**Listed entries:**
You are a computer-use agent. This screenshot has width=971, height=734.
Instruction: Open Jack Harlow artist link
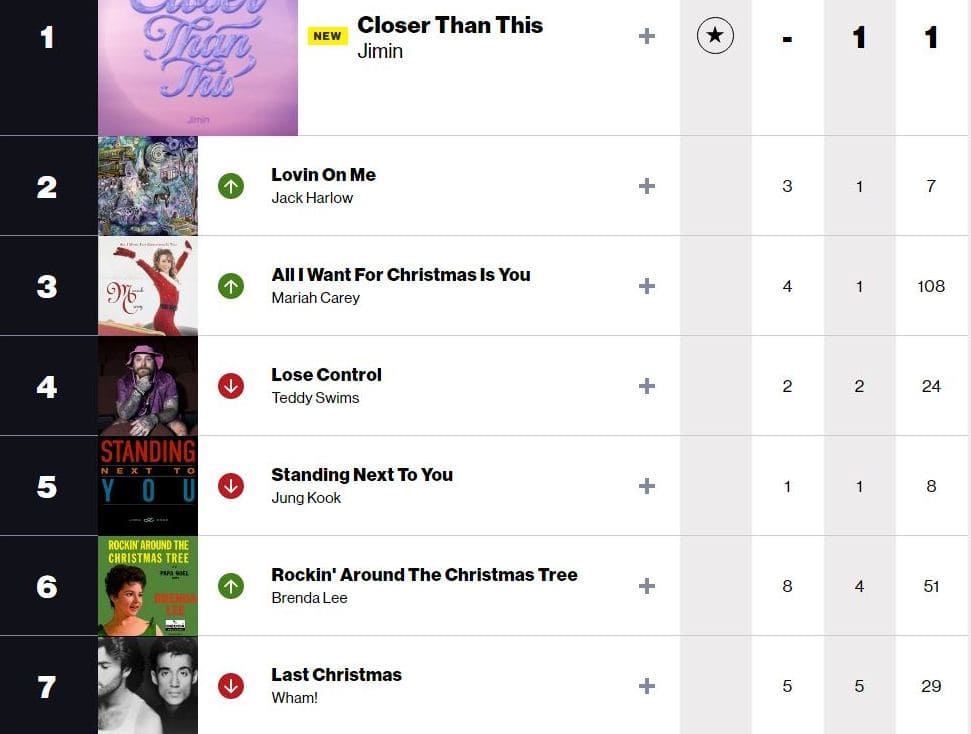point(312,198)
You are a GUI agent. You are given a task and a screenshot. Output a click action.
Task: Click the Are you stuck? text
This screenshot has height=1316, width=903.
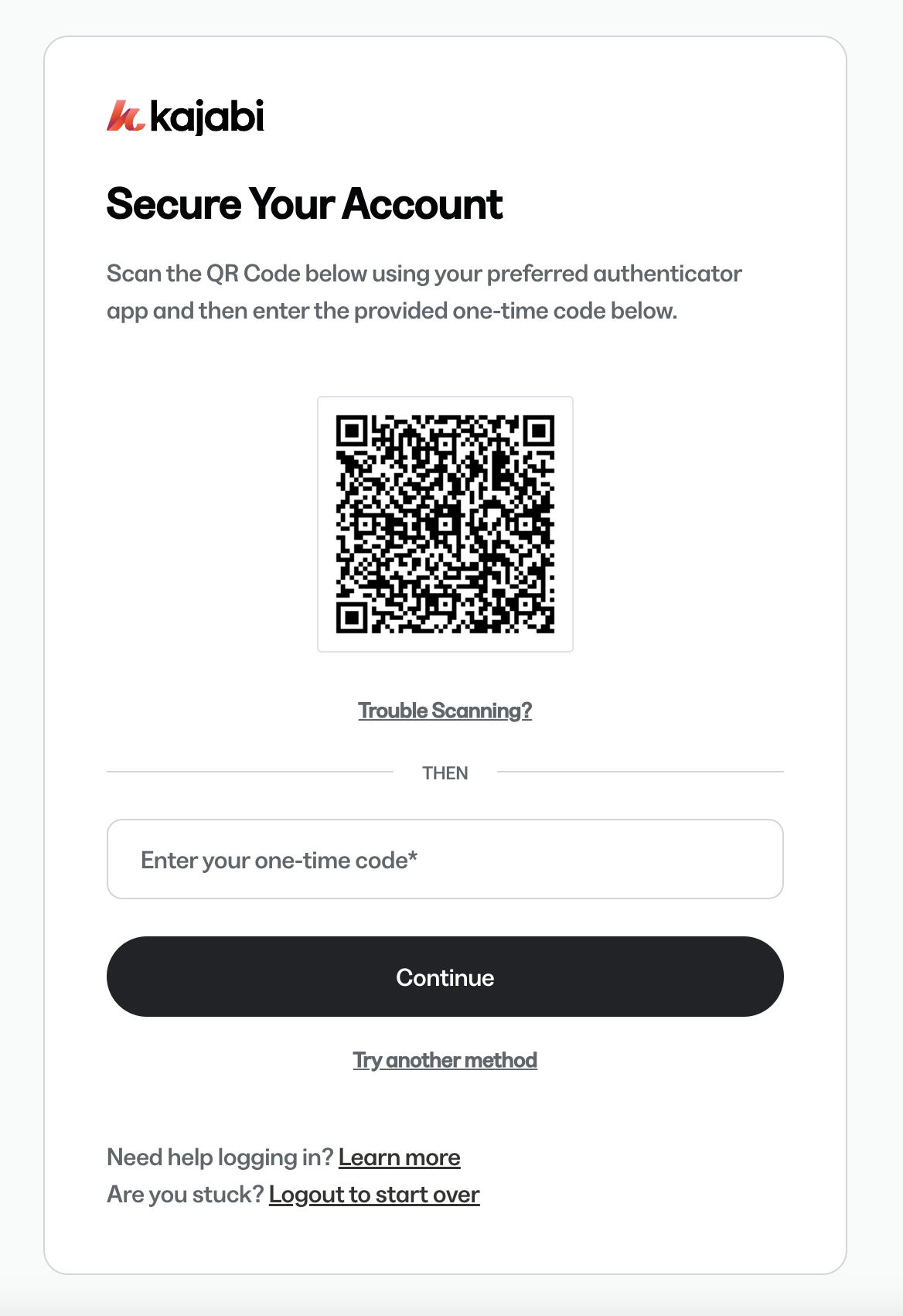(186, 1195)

**Instructions for the task:** Show every line of the data above that contains the word "agent".

**Reply to the exercise:**
You are a computer-use agent. This screenshot has width=971, height=734.
You are a GUI agent. You are given a task and a screenshot. Output a click action.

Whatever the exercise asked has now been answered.